L'année 1766 marque le début de l'engagement de la province bourguignonne dans l'élevage équin. Certes, la contrée bénéficiait dès avant cette date, au même titre que le reste du royaume, de la présence d'étalons royaux confiés à des gardes et d'étalons approuvés appartenant à des particuliers. Mais les états de Bourgogne manifestèrent à ce moment le désir de s'impliquer plus avant dans la production chevaline, notamment pour réformer les abus qui avaient vu le jour. L'obtention de la « manutention et administration générale des Haras », en leur conférant une relative autonomie, donna lieu à l'expérimentation de différents systèmes. Si le premier règlement qu'ils établirent ne différait guère de celui qui, défini en 1717, régissait encore une grande partie du territoire français, la création de sociétés de gardes-étalons sur le modèle de ce qui existait depuis 1754 dans la généralité de Lyon constituait une innovation sensible. Il est à noter que c'est le Charolais – déjà – qui bénéficia de la première d'entre elles. Or, le passage de relais au profit d'une gestion provinciale ne résolut pas les problèmes qui viciaient le fonctionnement des Haras. Le principal motif de cet échec résidait dans les vues inconciliables des éleveurs et des administrateurs sur la nature des reproducteurs à utiliser : étalons étrangers ou étalons locaux ? En vertu de ce constat, les élus généraux décidèrent une profonde réforme : en 1776, liberté était donnée aux particuliers de se pourvoir à leur convenance en étalons. On n'abandonna pas toutefois la volonté d'amélioration et, parallèlement à cette organisation libérale, naquit en 1779 un établissement d'élite : on rassembla des reproducteurs mâles et femelles de sang étranger à Diénay, en Côte-d'Or.

* _Données extraites_:
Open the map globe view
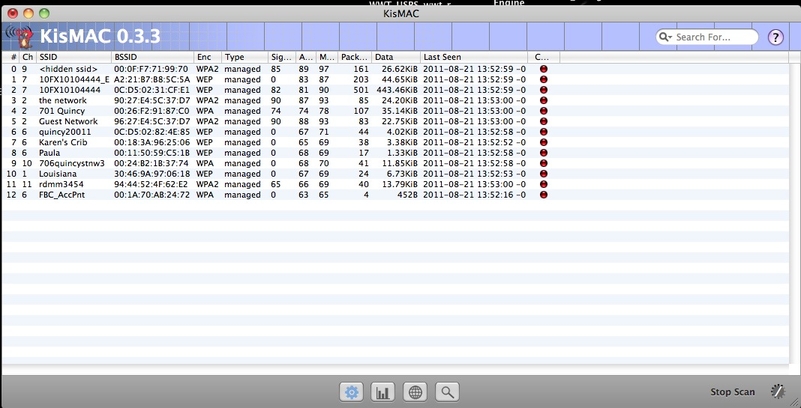The image size is (801, 408). (415, 392)
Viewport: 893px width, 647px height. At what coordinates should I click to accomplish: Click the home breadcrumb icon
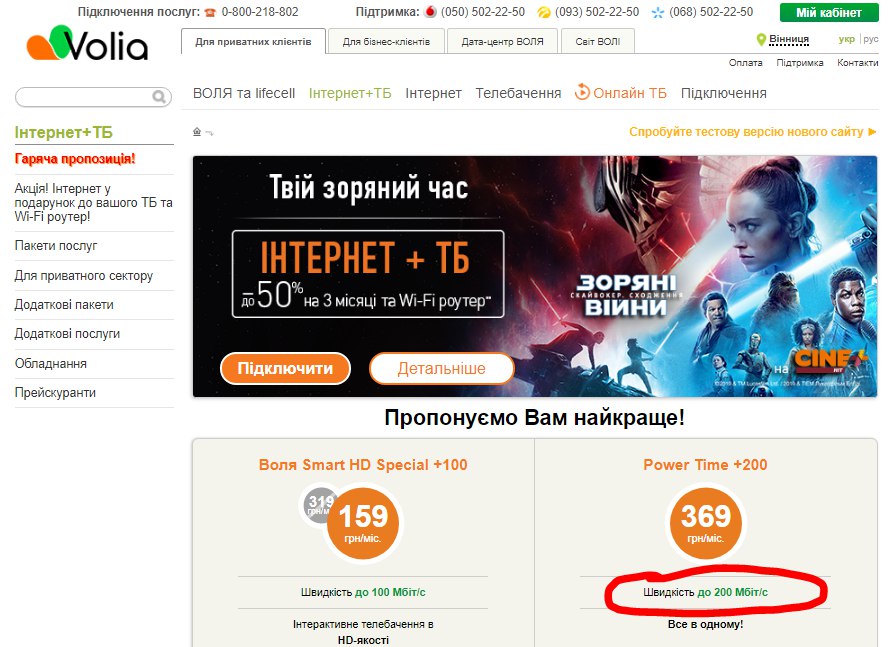pyautogui.click(x=197, y=132)
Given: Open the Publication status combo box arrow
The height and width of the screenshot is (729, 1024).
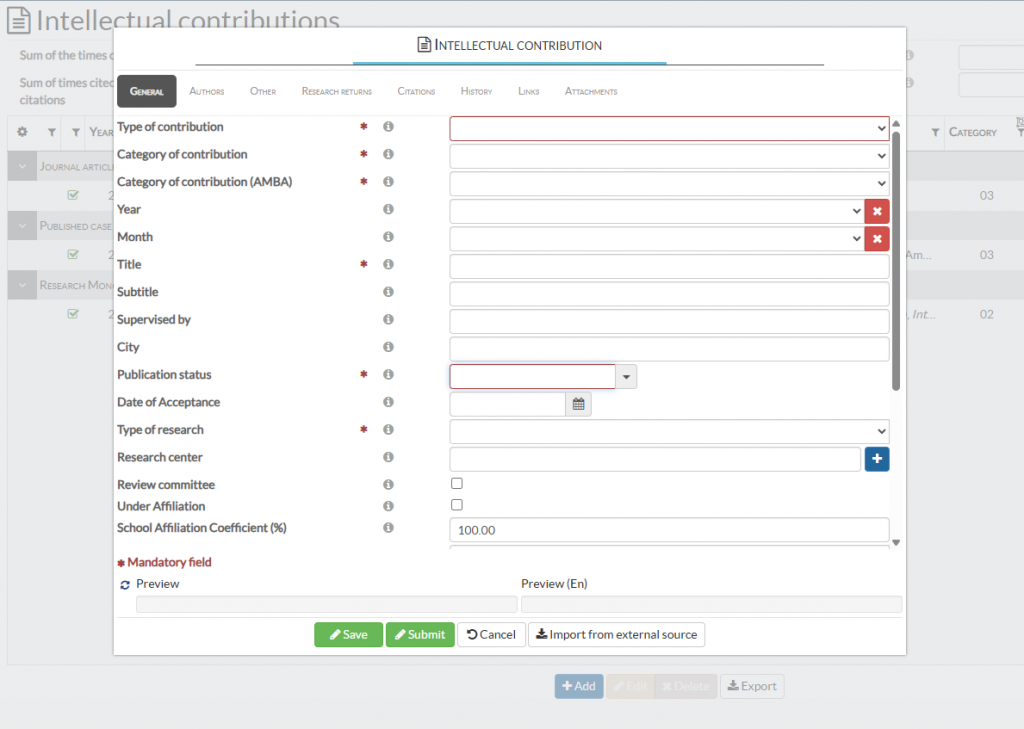Looking at the screenshot, I should pos(626,376).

* _Énoncé du problème 1_:
Recopiez à l'identique les lignes des enregistrements, de la ligne qui contient « Viewport: 893px width, 647px » jusqu'à la fin des enregistrements, bornes comprises. Omettez les images.
* _Énoncé du problème 2_:
Poursuivez, s'il vous plaît, le texte sur l'élevage équin en Bourgogne à partir de sa dernière phrase.

* _Résultat obtenu 1_:
Viewport: 893px width, 647px height. At what coordinates should I click to accomplish: Click the home breadcrumb icon
pyautogui.click(x=197, y=132)
Given: Open the Publication status combo box arrow
The height and width of the screenshot is (729, 1024).
Looking at the screenshot, I should pos(626,376).

* _Résultat obtenu 2_:
Ce système mixte loin de la caricature qu'on en dressa pour justifier la disparition des Haras ne survécut pas à la Révolution, malgré les retouches qui lui furent apportées à l'extrême fin du xviiie siècle. Le 19 janvier 1790 était décidée l'abolition du « régime prohibitif » des Haras. Pourtant, la période révolutionnaire ne fut pas exempte de politiques d'encouragement à l'élevage chevalin ; bien au contraire, on assista, sous l'égide de certains départements au nombre desquels figurait la Saône-et-Loire, à une réorganisation locale – preuve qu'on ressentit alors pleinement la nécessité d'un certain interventionnisme. Ce sentiment s'accrut durant le Consulat, qui vit publier une profusion de mémoires en faveur d'un rétablissement des Haras. Le décret de Saint-Cloud du 4 juillet 1806 vint combler une réelle attente. Il s'agit d'une œuvre de synthèse consacrant un espace de liberté – chacun pouvait livrer à la reproduction les chevaux de son choix – tout en mettant en place des mesures pour influer sur l'élevage – achats d'étalons, encouragements, courses primées.

Chapitre II
Le cadre institutionnel et réglementaire du dépôt d'étalons de Cluny

À l'heure de la réorganisation, après que les bases anciennes eurent volé en éclat à la Révolution, plus rien ne demeurait que quelques initiatives locales maintenant l'élevage équin sous assistance respiratoire. L'entreprise qui débuta alors était de grande ampleur, et l'ambition conséquente : il fallait faire renaître une administration centralisée disparue, étendre son influence à l'ensemble du territoire, définir à nouveau les principes et les modalités de son action, en trouver les moyens matériels comme humains. Les deux décennies étudiées sont celles de cette mise en place progressive ; elles constituent en cela un observatoire privilégié de l'administration au sens large, à travers le prisme d'une de ses émanations en particulier.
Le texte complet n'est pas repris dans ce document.